Deine Aufgaben:
(1) Welche Länder nennt der Text über europäische Faschismen, deren Regime eher zu den autoritären als zu den faschistischen gehören? Nenne alle.
(2) Zitiere aus dem Text über europäische Faschismen die Stelle von „Die ungarischen Pfeilkreuzer, die“ bis „bzw. Besatzungsmacht abhängig.“.

Text zum Lesen:
§ §
Die ungarischen Pfeilkreuzer, die bei den Wahlen von 1935 25% der Stimmen errungen hatten, kamen ebenso wie die kroatische Ustascha und die zahlenmäßig nahezu bedeutungslose "Nasjonal Samling" (nur 2,8 % bei den Parlamentswahlen von 1933) nur mit Unterstützung der ausländischen faschistischen Mächte, insbesondere des Dritten Reiches, an die Regierung und waren mehr oder minder von der deutschen Schutz- bzw. Besatzungsmacht abhängig.
Von den übrigen Faschismen erreichten nur die faschistischen Bewegungen in Frankreich eine Massenbasis. Erwähnenswert sind ferner die faschistischen Parteien in England, Finnland, Belgien und Holland, die einen gewissen, allerdings temporären politischen Einfluß errangen, während die faschistischen Parteien in Dänemark und Schweden bedeutungslose Sekten blieben, denen nur wenige Tausend Mitglieder angehörten. Die Regime in der Slowakei, Polen, den baltischen Staaten, Bulgarien und Portugal gehören dagegen eher in die Gruppe der autoritären als der faschistischen Diktatoren.
§ §
Bereitgestellte Angaben:
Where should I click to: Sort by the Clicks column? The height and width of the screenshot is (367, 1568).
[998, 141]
§ §
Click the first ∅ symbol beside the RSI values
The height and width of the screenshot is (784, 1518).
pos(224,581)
§ §
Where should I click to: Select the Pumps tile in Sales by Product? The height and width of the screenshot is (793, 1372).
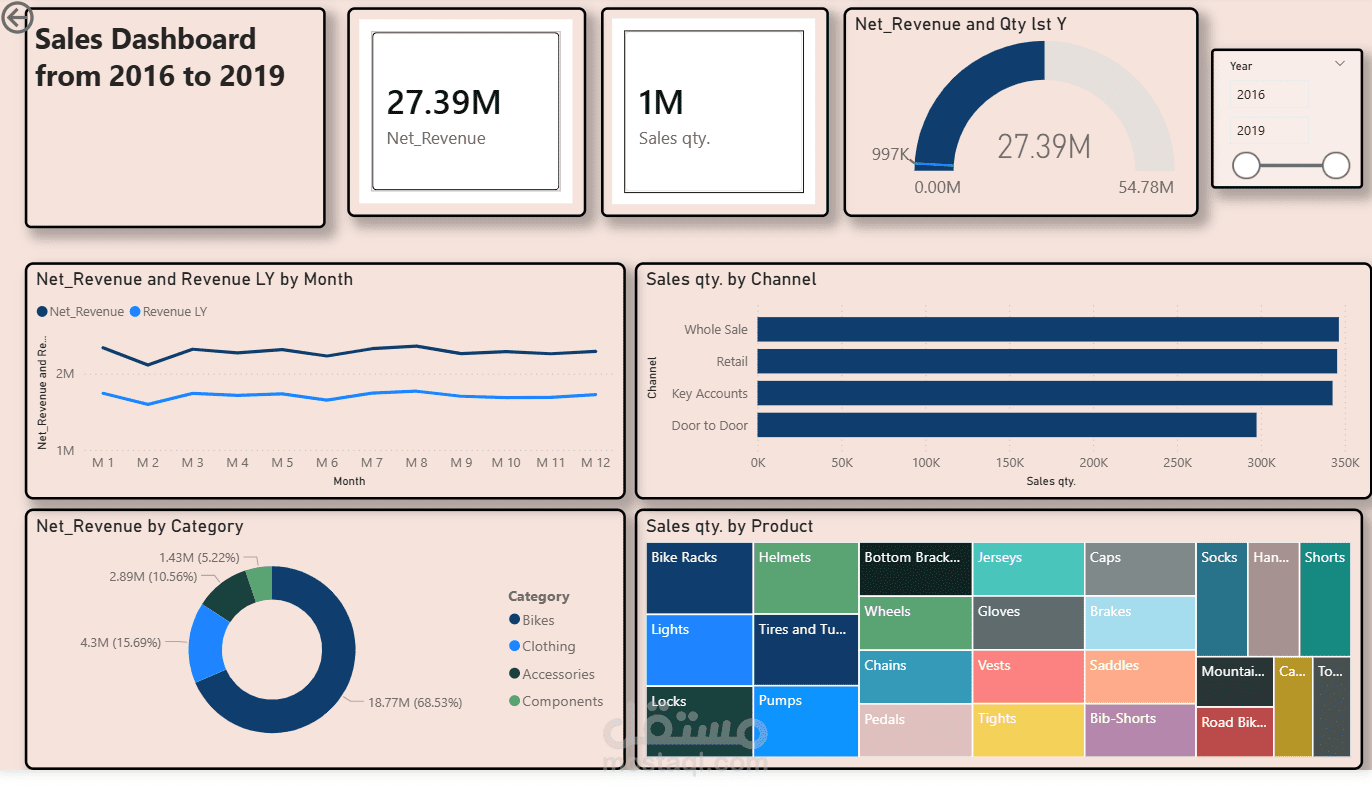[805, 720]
§ §
Ergebnisse der Übung:
(1) die Slowakei, Polen, die baltischen Staaten, Bulgarien und Portugal

(2)
Die ungarischen Pfeilkreuzer, die bei den Wahlen von 1935 25% der Stimmen errungen hatten, kamen ebenso wie die kroatische Ustascha und die zahlenmäßig nahezu bedeutungslose "Nasjonal Samling" (nur 2,8 % bei den Parlamentswahlen von 1933) nur mit Unterstützung der ausländischen faschistischen Mächte, insbesondere des Dritten Reiches, an die Regierung und waren mehr oder minder von der deutschen Schutz- bzw. Besatzungsmacht abhängig.